Introduction

In previous lesson, we learned how to formulate a real world problem so it can be solved with RL. In this lesson, we'll begin to think about ways solve this problem. This lesson covers material in Chapter 3 (especially 3.5-3.6) of the textbook.

Policies

We've seen that we use a Markov decision process (MDP) as a formal definition of the problem that we'd like to solve with RL. Here, we specify a formal definition for the solution to this problem.

We can start to think of the solution as a series of actions that needs to be learned by the agent towards the pursuit of a goal. For instance, in order to walk, the humanoid robot needs to learn the appropriate way to apply forces to its joint. But, as we've seen, the correct action changes with the situation. If a robot encounters a wall, the best series of actions will be different than if it had nothing blocking its path. Reward is always decided in the context of the state that it was decided in along with the state that follows. With this in mind, as long as the agent learns an appropriate action response to any environment state that it can observe, we have a solution to our problem.

This motivates the idea of a policy. The simplest kind of policy is a mapping from from the set of environment states to the set of possible actions: $\pi : \mathcal S \rightarrow \mathcal A$ . If the agent wants to keep track of its strategy, all it needs to do is to specify this mapping. We call this kind of policy a deterministic policy. It takes an state as input and outputs an action.

NOTE: It's common to denote the policy with the Greek letter $\pi$ .

Another type of policy is a stochastic policy. The stochastic policy will allow the agent to choose actions randomly. We define stochastic policy as a mapping that accepts an environment state S and action A and returns the probability that the agent takes action A while in state S.

drawing

Recycling robot example: Let's re-examine the recycling robot example from previous lesson. The deterministic policy would specify something like whenever the battery is low, recharge it. And whenever the battery has a high amount of charge, search for cans. The stochastic policy does something more like whenever the battery is low, recharge it with 0.5 probability, wait where you are with 0.4 probability, and otherwise search for cans. Whenever the battery is high, search for cans with 0.9 probability, and otherwise wait for a can.

It's important to note that any deterministic policy can be expressed using the same notation that we generally reserve for a stochastic policy. It's just that for the deterministic ones, we'd only have 1 or 0 values (no probabilities).

Now, the question is what steps can we take to make sure that the agent's policy is the best one.

See the video here.

:: WORK TO DO ::
A - In the policies lesson, what does a deterministic policy output when it takes a state as input?
B - Restate the paragraph of the policies lesson that begins "Recycling robot example:" as a short list that keeps its main facts.
C - Reproduce the passage of the policies lesson starting with "This motivates the" and going on through "in state S.".

:: DATA EXCERPT ::

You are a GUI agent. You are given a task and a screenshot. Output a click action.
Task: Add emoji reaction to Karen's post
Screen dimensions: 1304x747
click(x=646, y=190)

:: EXPECTED ANSWERS ::
A - It outputs an action.

B -
- Deterministic policy: when the battery is low, recharge it. When the battery charge is high, search for cans.
- Stochastic policy, low battery: recharge with 0.5 probability, wait where it is with 0.4 probability, and otherwise search for cans.
- Stochastic policy, high battery: search for cans with 0.9 probability, and otherwise wait for a can.

C -
This motivates the idea of a policy. The simplest kind of policy is a mapping from from the set of environment states to the set of possible actions: $\pi : \mathcal S \rightarrow \mathcal A$ . If the agent wants to keep track of its strategy, all it needs to do is to specify this mapping. We call this kind of policy a deterministic policy. It takes an state as input and outputs an action.

NOTE: It's common to denote the policy with the Greek letter $\pi$ .

Another type of policy is a stochastic policy. The stochastic policy will allow the agent to choose actions randomly. We define stochastic policy as a mapping that accepts an environment state S and action A and returns the probability that the agent takes action A while in state S.